You may have noticed that the code in turtleshape_test.py calls functions from turtleshape.py. To make this possible, turtleshape_test.py had to execute import turtleshape; this is just like importing a module (like math or turtle, except the module is located right in the same directory. Python looks first in the local directory for a module with name turtleshape.py, then it imports the code if it is found.

What happens when importing code? Basically, it’s like pasting the imported module’s code into your file: it all gets run. So far, your turtleshape.py contains only function definitions, so importing it simply defines those functions. But if you wrote code outside the functions, it would get executed when you import turtleshape. Often, we want to separate the behavior of a file as a program versus as a module, so importing it causes functions to be defined but doesn’t run the program, but you can still run the program, e.g., with python turtleshape.py or by clicking the Run button.

The way to do this is to use a so-called “main function” or “main guard”. turtleshape_test.py contains an example of this. Basically, any code you want to run as a program but don’t want to execute when you import your file as a module, you can put inside the following if statement:

if __name__ == "__main__":
  # code here will not run when this file is imported
  # but will run if the file is run as a program
  print("Hello, world!")

You don’t need to worry about the details of why this happens, but it’s a good thing to remember how to do.

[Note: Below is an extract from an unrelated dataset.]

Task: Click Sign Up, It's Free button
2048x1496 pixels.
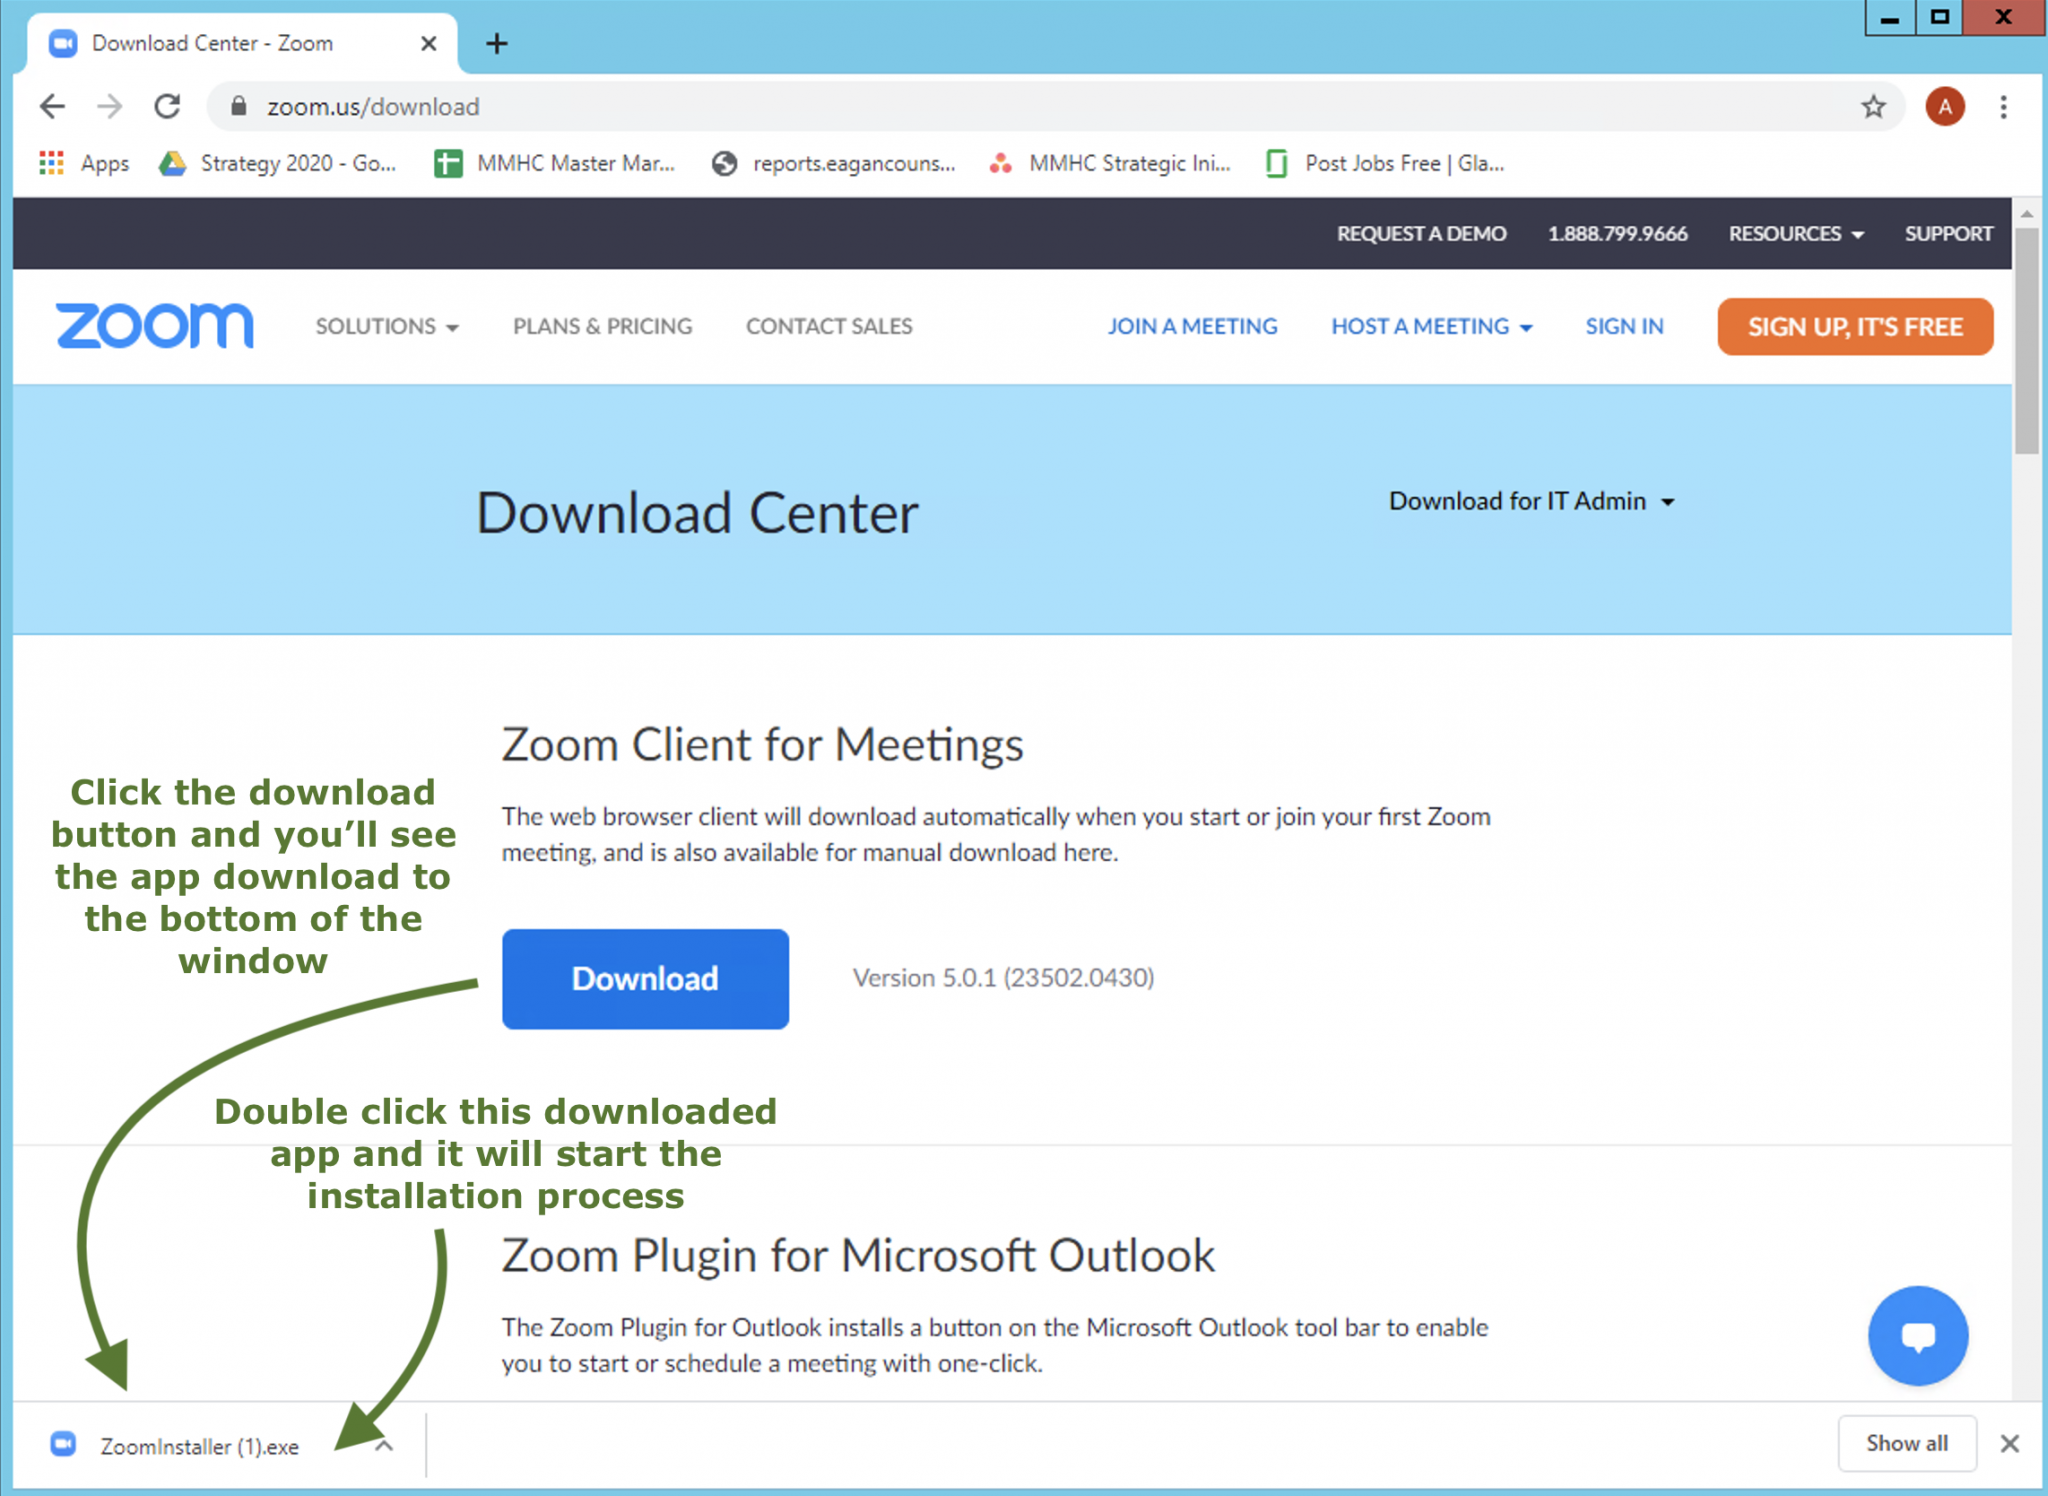Action: pos(1854,326)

You can always google it if you forget the syntax.

A common way to use this is to have one function that contains your program code, usually called main(), and place a single call to that function inside the main guard:

def other_function():
    """ Return the number 4 """
    return 4

def main():
    """ Main program: print hello, world! """
    print("Hello, world!")

if __name__ == "__main__":
    main()

If this were in a file called prog.py, then running python3 prog.py would print "Hello, world!", whereas executing import prog would make other_function and main available for use, but wouldn’t execute the call to main().

Make a Drawing

Below all your function definitions in turtleshape.py, write some code that creates a drawing. Put your code in a main function and call it inside a main guard as illustrated above, so that running the test program (which imports your code) does not cause your main function to be called.

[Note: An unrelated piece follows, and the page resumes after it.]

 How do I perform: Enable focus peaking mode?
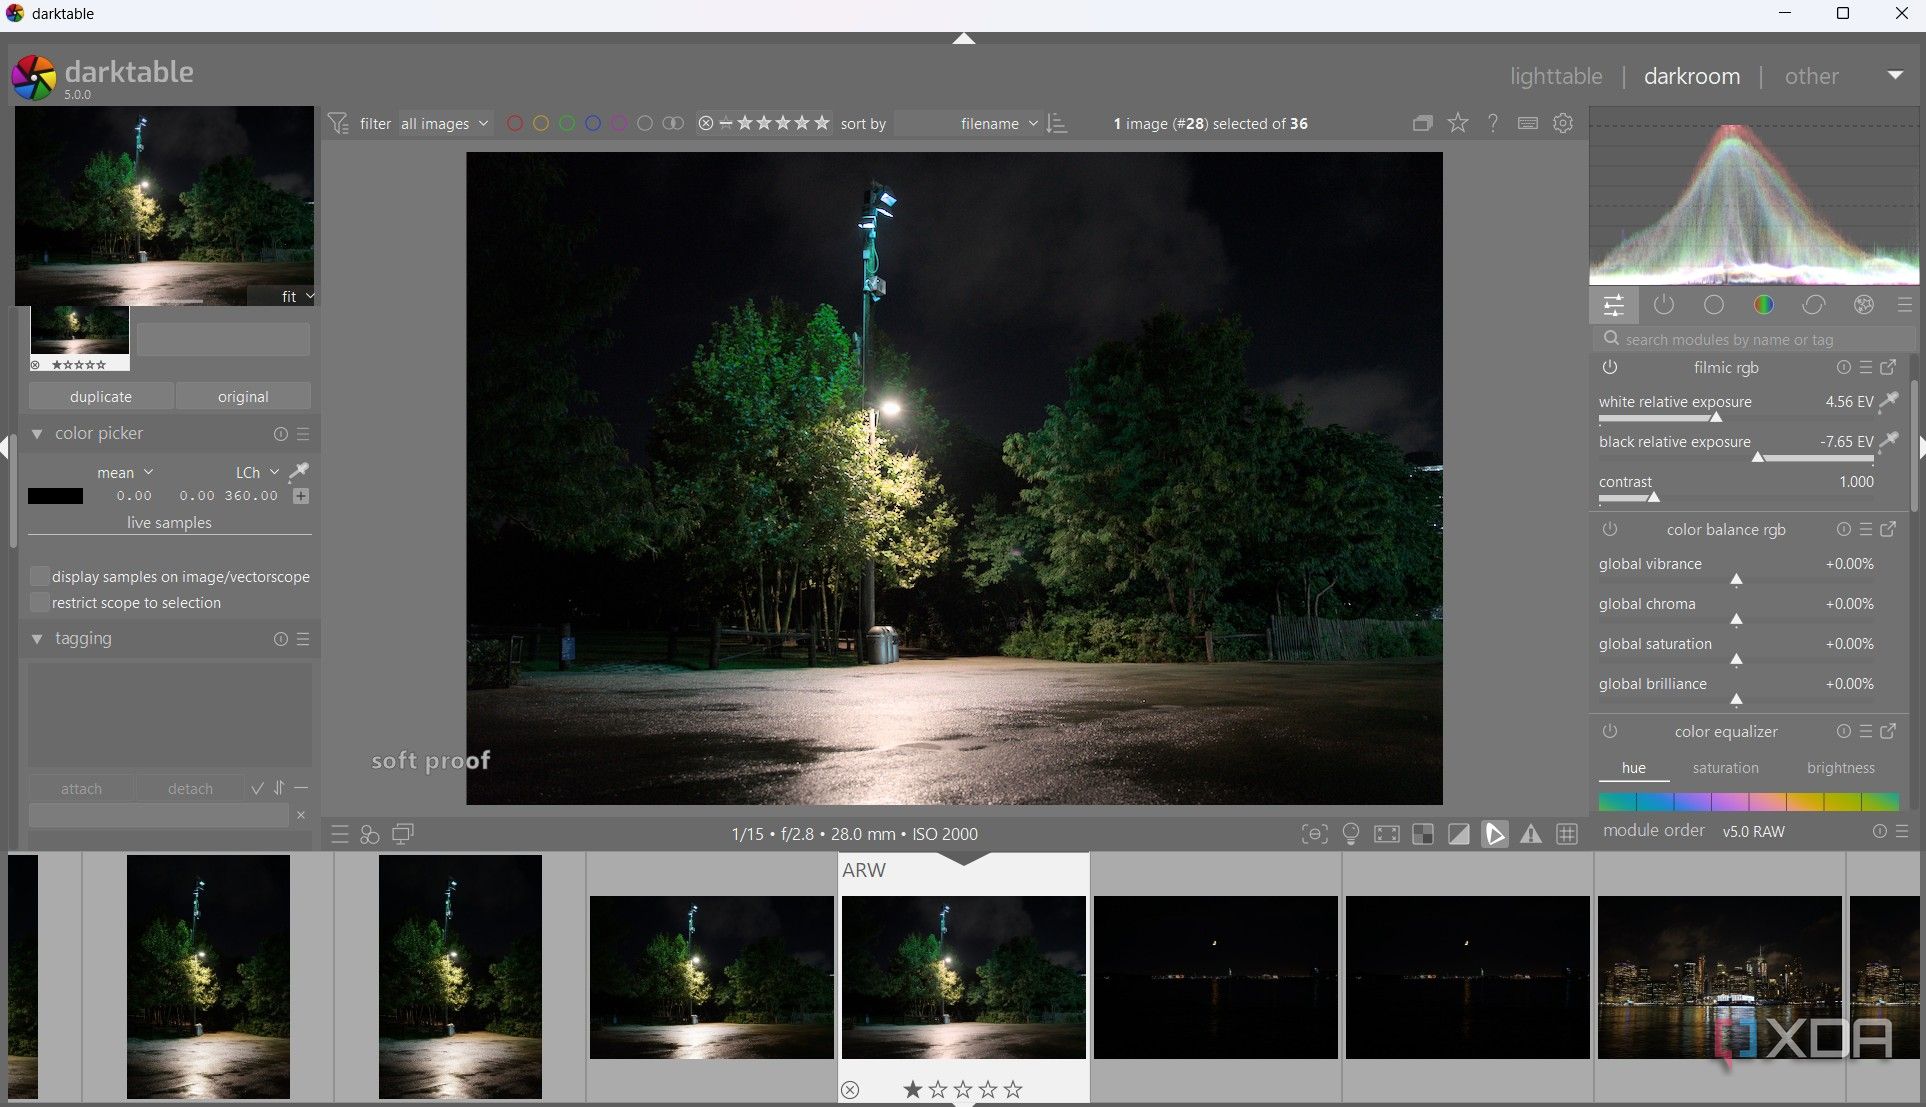[1313, 833]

Your code should use at least one loop and make use of at least two of the functions you wrote in this lab. Feel free to also use other functions from the turtle module. Take a screenshot of your drawing and save it as drawing.png. Your drawing should complete in under a few seconds (use turtle.tracer(0,0) and turtle.update() as in Lab 4), and should match your screenshot.

Submission

Submit questions.py, turtleshape.py, turtleshape.png, and drawing.png to the Lab 5 assignment on Canvas. Even if your TA has checked you off, you still need to submit to Canvas.

Rubric

This lab is worth 30 points.

• 1 point: Submitted questions.py, turtleshape.py, turtleshape.png, and drawing.png.

questions.py

• 6 points: questions.py prints correct answers to the six questions in Section 2.

turtleshape.py

• 1 point: The top of turtleshape.py has comments including your name, date, and a short description of the program’s purpose. Comments placed throughout the code explain what the code is doing.

• 2 points: draw_square works correctly and runs in a few seconds

• 2 points: draw_triangle works correctly and runs in a few seconds

• 2 points: draw_rectangle works correctly and runs in a few seconds

• 2 points: draw_polygon works correctly and runs in a few seconds

• 2 points: draw_snowflake works correctly and runs in a few seconds

• 2 points: teleport works correctly

• 2 points: Your drawing code is is inside a main guard in turtleshape.py

• 6 points: Your drawing code uses at least one loop and two of the function

• 2 points: Your drawing code runs in under a few seconds.